Esse panorama modificou-se com a aparecimento dos utilitaristas (ou radicais, como também foram chamados) que, nos fins do século XVIII e começo do século XIX, elaboraram um conjunto de teorias aplicáveis a vários campos de indagação filosófica e científica. O grupo dos utilitaristas trabalhava em vista do mesmo fim e seus componentes uniam-se na reverência a seu mestre: Jeremy Bentham.

Utilitarismo: o cálculo do bem comum[editar | editar código-fonte]

O ponto de partida do utilitarismo de Bentham encontra-se na sua crítica à teoria do direito natural, que supõe a existência de um "contrato" original pelo qual os súditos devem obediência aos soberanos.

Para Bentham, a doutrina do direito natural é insatisfatória por duas razões: primeiro, porque não é possível provar historicamente a existência de tal contrato; segundo, porque, mesmo provando-se a realidade do contrato, subsiste a pergunta sobre por que os homens estão obrigados a cumprir compromissos em geral.
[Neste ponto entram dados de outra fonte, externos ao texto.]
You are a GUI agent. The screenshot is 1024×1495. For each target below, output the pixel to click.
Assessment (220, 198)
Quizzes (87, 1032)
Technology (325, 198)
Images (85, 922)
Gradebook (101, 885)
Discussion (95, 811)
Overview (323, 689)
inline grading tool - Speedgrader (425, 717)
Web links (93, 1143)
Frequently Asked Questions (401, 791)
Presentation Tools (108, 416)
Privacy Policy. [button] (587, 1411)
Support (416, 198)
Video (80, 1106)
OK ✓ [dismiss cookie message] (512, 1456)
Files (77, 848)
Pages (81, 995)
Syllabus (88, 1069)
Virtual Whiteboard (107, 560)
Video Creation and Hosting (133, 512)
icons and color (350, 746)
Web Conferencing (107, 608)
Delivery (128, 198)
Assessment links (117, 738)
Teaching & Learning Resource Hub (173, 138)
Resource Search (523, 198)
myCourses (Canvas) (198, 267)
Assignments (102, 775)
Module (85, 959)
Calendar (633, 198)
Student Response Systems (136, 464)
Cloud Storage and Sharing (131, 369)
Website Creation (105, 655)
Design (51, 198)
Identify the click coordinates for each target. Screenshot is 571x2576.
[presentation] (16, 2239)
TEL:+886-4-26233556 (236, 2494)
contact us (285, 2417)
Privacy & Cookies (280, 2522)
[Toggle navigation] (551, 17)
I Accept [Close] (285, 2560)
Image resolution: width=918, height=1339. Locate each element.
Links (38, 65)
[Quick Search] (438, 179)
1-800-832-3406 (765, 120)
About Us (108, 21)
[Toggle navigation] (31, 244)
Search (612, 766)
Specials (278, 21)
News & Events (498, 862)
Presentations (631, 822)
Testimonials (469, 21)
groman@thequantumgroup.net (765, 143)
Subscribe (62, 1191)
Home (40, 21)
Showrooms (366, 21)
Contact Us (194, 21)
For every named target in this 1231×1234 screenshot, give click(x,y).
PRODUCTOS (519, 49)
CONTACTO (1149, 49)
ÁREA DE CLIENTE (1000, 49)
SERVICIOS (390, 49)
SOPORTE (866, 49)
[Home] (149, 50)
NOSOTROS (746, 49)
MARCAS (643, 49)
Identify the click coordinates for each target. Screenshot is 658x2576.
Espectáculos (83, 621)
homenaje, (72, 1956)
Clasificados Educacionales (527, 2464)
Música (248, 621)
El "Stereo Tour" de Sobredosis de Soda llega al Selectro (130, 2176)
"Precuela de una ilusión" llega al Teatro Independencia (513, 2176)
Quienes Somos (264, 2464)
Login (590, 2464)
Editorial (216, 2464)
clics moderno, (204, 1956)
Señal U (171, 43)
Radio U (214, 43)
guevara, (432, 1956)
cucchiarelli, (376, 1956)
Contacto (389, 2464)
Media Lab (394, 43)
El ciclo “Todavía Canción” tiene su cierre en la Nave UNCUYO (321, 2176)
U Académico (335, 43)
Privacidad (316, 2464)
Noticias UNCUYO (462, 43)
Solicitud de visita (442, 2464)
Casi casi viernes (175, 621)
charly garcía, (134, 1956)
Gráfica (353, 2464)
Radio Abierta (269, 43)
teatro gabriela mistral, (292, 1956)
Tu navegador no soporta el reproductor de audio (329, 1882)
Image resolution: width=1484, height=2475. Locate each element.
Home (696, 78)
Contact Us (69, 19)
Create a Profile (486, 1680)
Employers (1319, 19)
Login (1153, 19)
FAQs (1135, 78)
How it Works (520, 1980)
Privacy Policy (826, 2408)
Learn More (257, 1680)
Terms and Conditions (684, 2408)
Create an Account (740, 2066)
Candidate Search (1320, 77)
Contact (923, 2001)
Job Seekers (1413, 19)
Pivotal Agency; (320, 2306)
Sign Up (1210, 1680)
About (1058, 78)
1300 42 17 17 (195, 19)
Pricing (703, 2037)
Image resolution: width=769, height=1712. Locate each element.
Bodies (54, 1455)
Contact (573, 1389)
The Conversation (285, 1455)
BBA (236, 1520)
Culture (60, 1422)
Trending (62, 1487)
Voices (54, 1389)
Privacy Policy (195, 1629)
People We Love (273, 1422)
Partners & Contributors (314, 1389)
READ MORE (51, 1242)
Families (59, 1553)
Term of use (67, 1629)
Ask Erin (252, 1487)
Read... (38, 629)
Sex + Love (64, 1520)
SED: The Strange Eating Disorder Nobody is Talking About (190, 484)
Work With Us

Em sua opinião, a única resposta possível reside nas vantagens que o contrato proporciona à sociedade.

O cidadão, segundo Bentham, deveria obedecer ao Estado na medida em que a obediência contribui mais para a felicidade geral do que a desobediência. A felicidade geral, ou o interesse da comunidade em geral, deve ser entendida como o resultado de um cálculo hedonístico, isto é, a soma do bem comum e das dores dos indivíduos. Assim, Bentham substitui a teoria do direito natural pela teoria da utilidade, afirmando que o principal significado dessa transformação está na passagem de um mundo de ficções para um mundo de fatos. Somente a experiência, afirma Bentham, pode provar se uma ação ou intuição é útil ou não. Conseqüentemente, o direito de livre discussão e crítica das ações e intuições constitui-se em necessidade da maior importância.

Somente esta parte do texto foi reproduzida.